What IS different this time around, is North Korea knows Trump is desperate to use this situation to shift focus from his domestic problems. Donald Trump will put domestic political distraction ahead America's national interest, and that of our allies.

Donald Trump is right about one thing, he certainly is on track to do something none of his predecessors have; That is, to give the North Korean regime the international legitimacy it has craved, and up until now, has rightly been denied by every American President since Harry Truman.

By meeting with Kim, Trump is putting a petty murderous thug, guilty of heinous human rights crimes, on par with President of the United States. All because he thinks it gives him a "one up" on Barack Obama. Donald Trump has demonstrated a total lack of understanding of why that is bad, and what it would mean. Even going so far as to say that the Dictator of North Korea is an honorable guy.

The only nation that has ANY real influence with North Korea, is China. North Korea is completely dependent on China who for the most part, has been happy to let North Korea get away with being a thorn in the side of the United States. This is because that is something that benefits China.

China is quite happy to have North Korea keep Trump (and the U.S). focused on the Korean peninsula, instead of  China’s aggressive militarization of pretty much the entire South China Sea.
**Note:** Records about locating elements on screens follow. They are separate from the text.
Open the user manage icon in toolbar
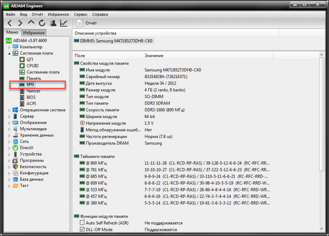The image size is (329, 236). click(x=53, y=23)
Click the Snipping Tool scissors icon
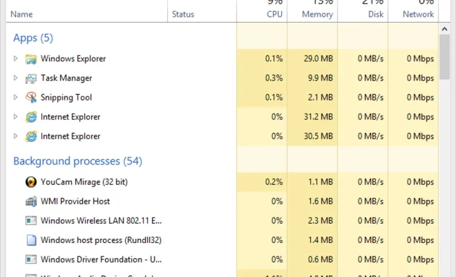Viewport: 456px width, 277px height. click(31, 98)
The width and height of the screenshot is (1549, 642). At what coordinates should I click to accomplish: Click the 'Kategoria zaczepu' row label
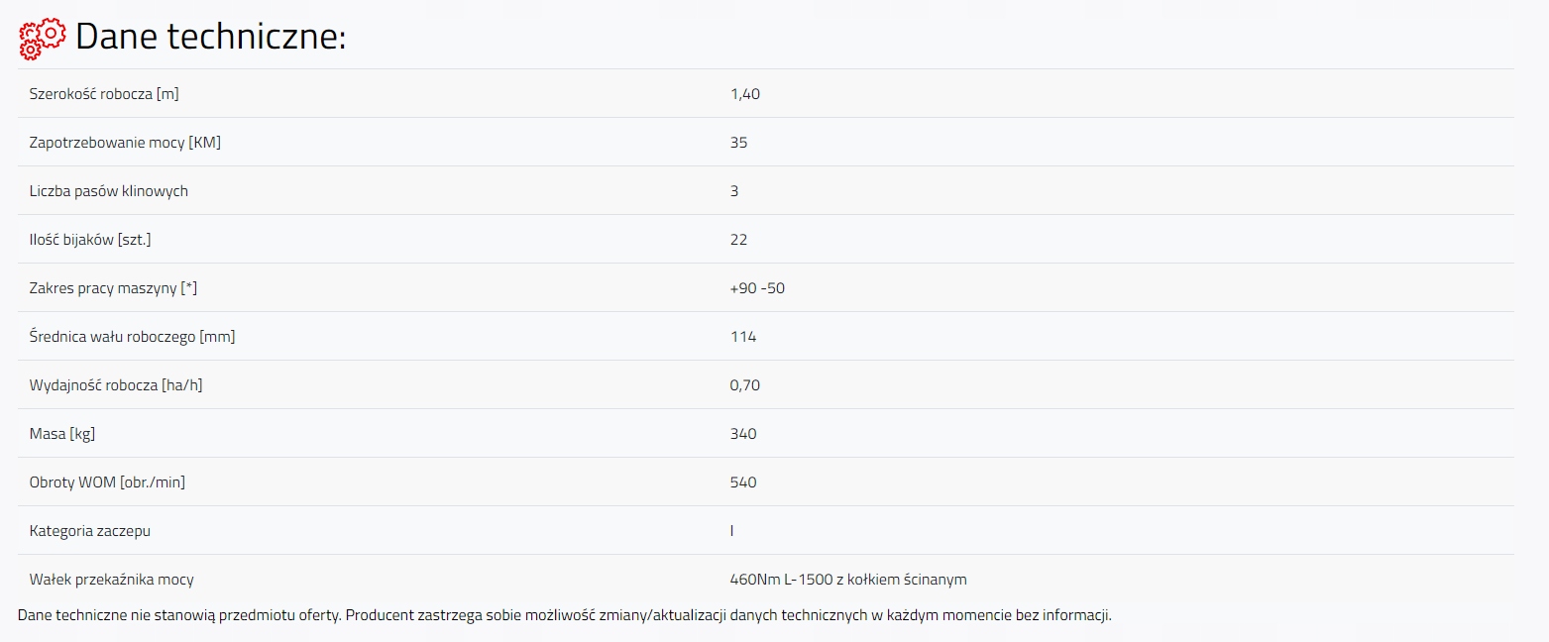coord(90,531)
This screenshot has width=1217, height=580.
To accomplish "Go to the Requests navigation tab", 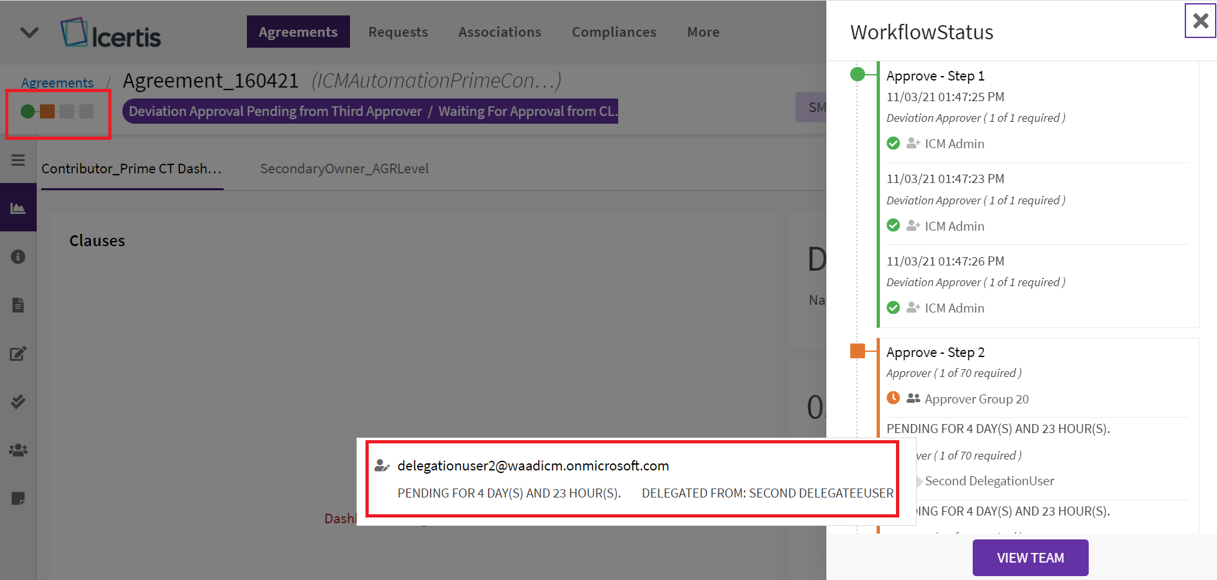I will [398, 32].
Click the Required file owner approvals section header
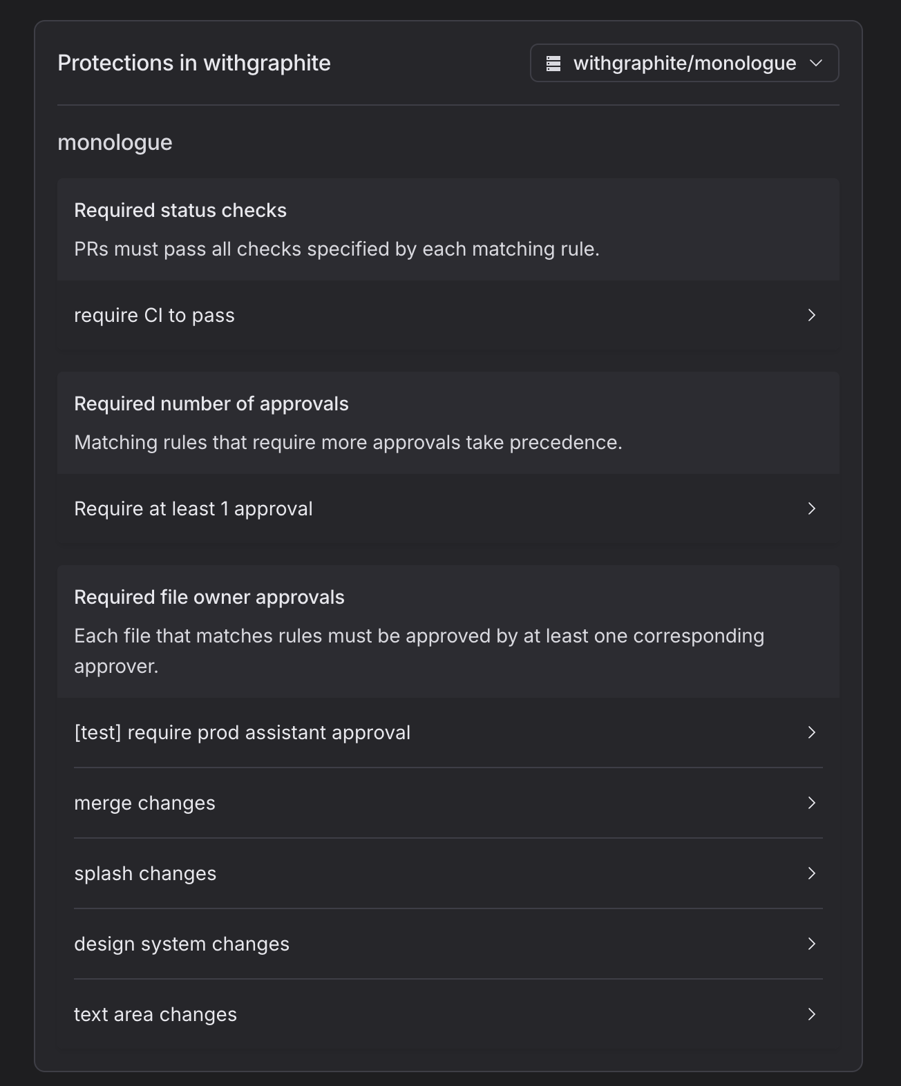The image size is (901, 1086). coord(210,597)
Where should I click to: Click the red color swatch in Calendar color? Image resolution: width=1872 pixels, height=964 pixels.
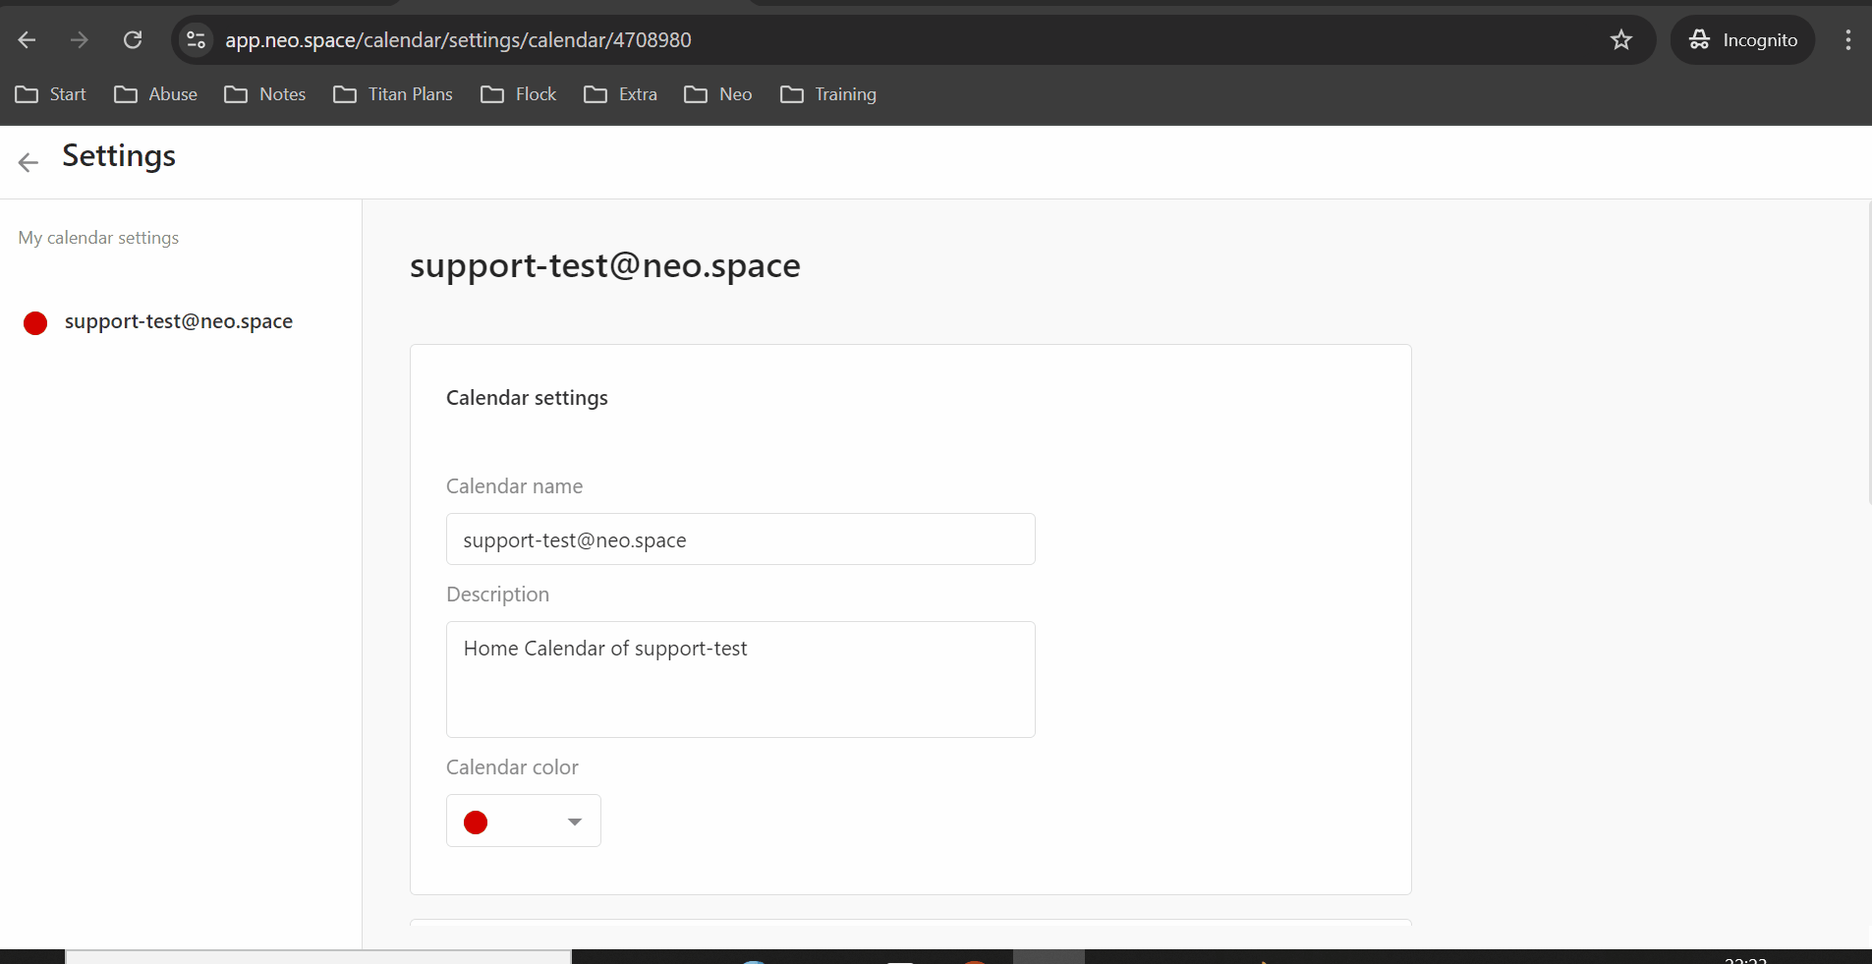click(x=476, y=822)
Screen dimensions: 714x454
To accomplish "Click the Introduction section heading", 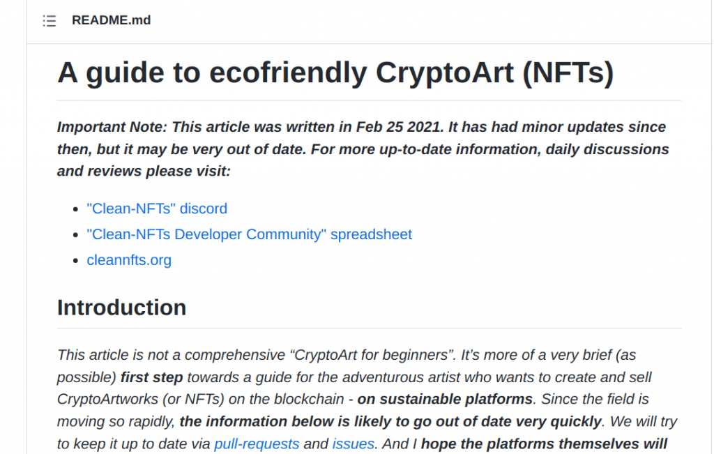I will tap(121, 308).
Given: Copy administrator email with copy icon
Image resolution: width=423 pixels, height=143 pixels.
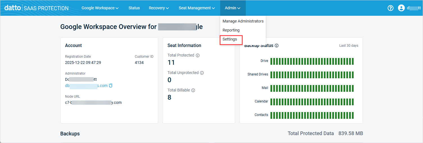Looking at the screenshot, I should (111, 86).

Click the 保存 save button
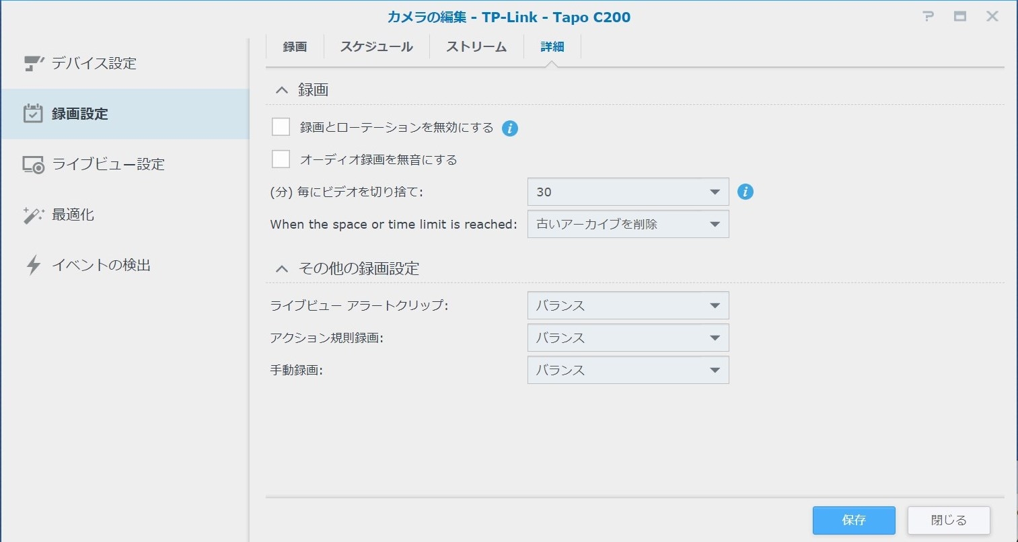[853, 520]
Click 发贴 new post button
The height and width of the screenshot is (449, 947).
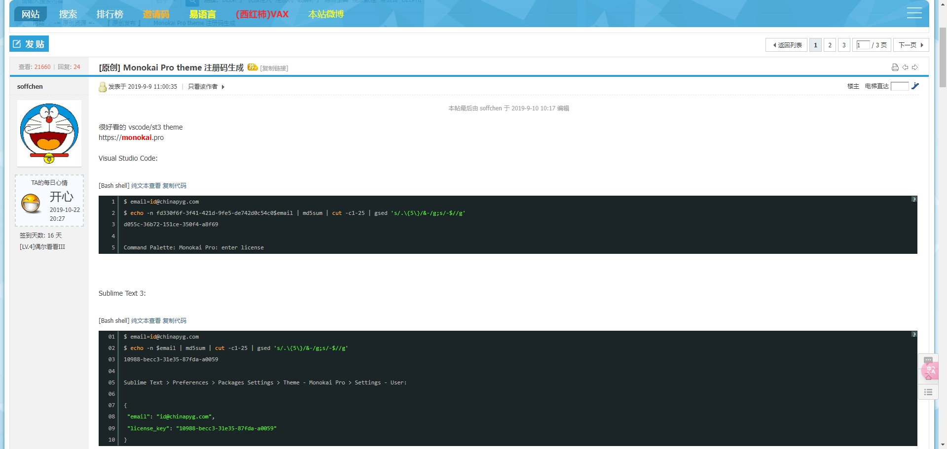click(x=29, y=44)
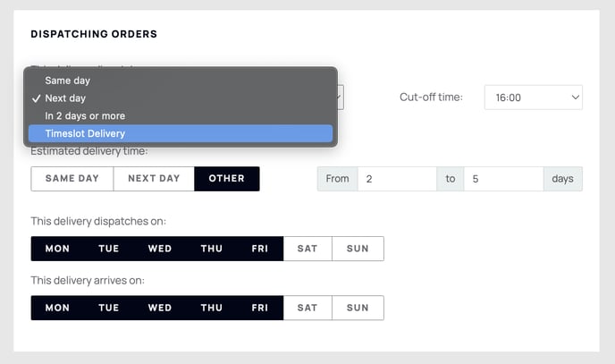Enable SAT in dispatch days
Viewport: 615px width, 364px height.
pyautogui.click(x=308, y=249)
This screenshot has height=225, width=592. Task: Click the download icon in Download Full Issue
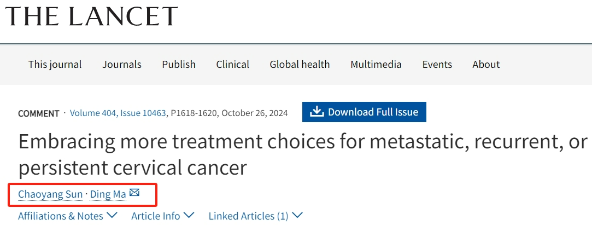coord(316,112)
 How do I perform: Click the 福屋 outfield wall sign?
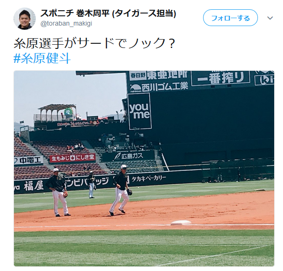click(33, 186)
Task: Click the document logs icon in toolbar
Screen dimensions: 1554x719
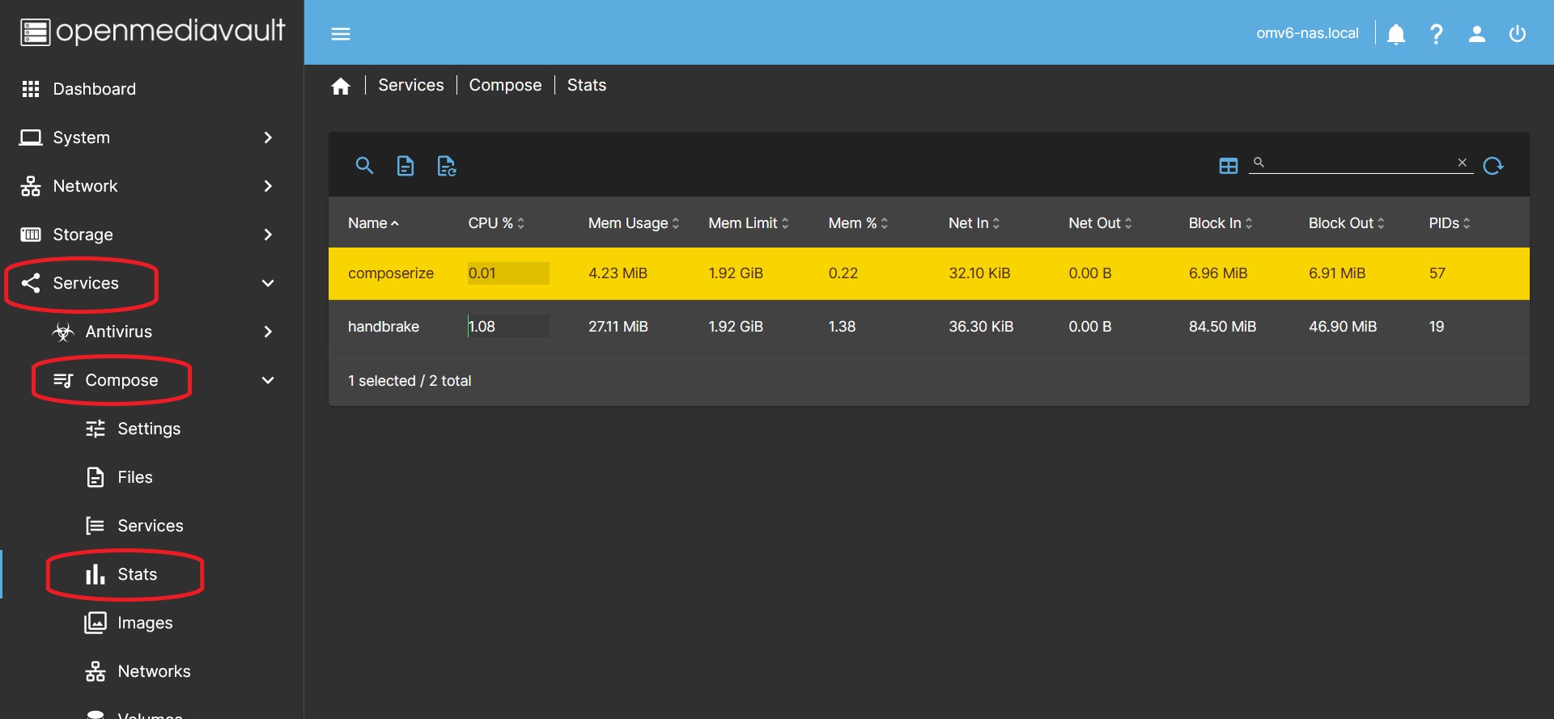Action: pyautogui.click(x=405, y=166)
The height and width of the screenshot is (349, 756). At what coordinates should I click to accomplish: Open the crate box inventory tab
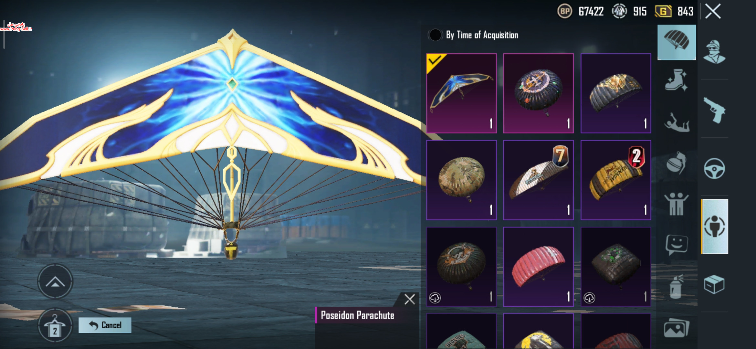714,284
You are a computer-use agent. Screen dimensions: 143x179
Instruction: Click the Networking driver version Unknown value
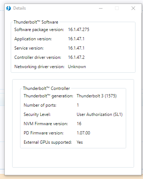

The only way North Korea is really going to give up their nuclear weapons is if China makes them do so. And right now, China has no incentive to do that..

North Korea is never going to nuke South Korea or attack Japan, and no, North Korea is not going to launch an ICBM at the US. China would never allow a military conflict on their back porch. The real threat is that North Korea will SELL a nuke, or parts of a nuke to somebody who would use it.  ISIS, Al-Qaeda , Hezbollah, Boko Haram or who knows who else. THAT is the real risk, one that only China is in a position to mitigate.

Meeting with Kim, does nothing. but give him legitimacy. More sanctions on North Korea does nothing but make them ramp up their counterfeiting operations. It is China that needs to feel the pressure to fix this.

But to achieve that, America needs influence, and in year two of the Trump Presidency the United States has next to none. Trump is seen as a toddler to be managed and re-directed. American soft power (diplomatic, strategic and economic) has been decimated by this Administration.

The United States no longer has sufficient influence with our Allies let alone our adversaries, to exert the kind of diplomatic pressure on China needed to truly move the ball in terms of North Korea.

 The majority of the ASEAN countries are still without a current US ambassador. American influence in the Region is now clearly second to that of China.

Malaysia, Indonesia, Thailand, the Philippines and even Australia, New Zealand and South Korea are all looking to China for  leadership, in terms of the stability of the region.   Who can blame them?  It is region that The United States, as a pacific rim nation is part of, but is no longer sitting at the table. Our voice, and our influence have been muted, by the Trump Administration itself.

An administration led by a President who thinks he is going to win a Poker game with people who are clearly playing Chess.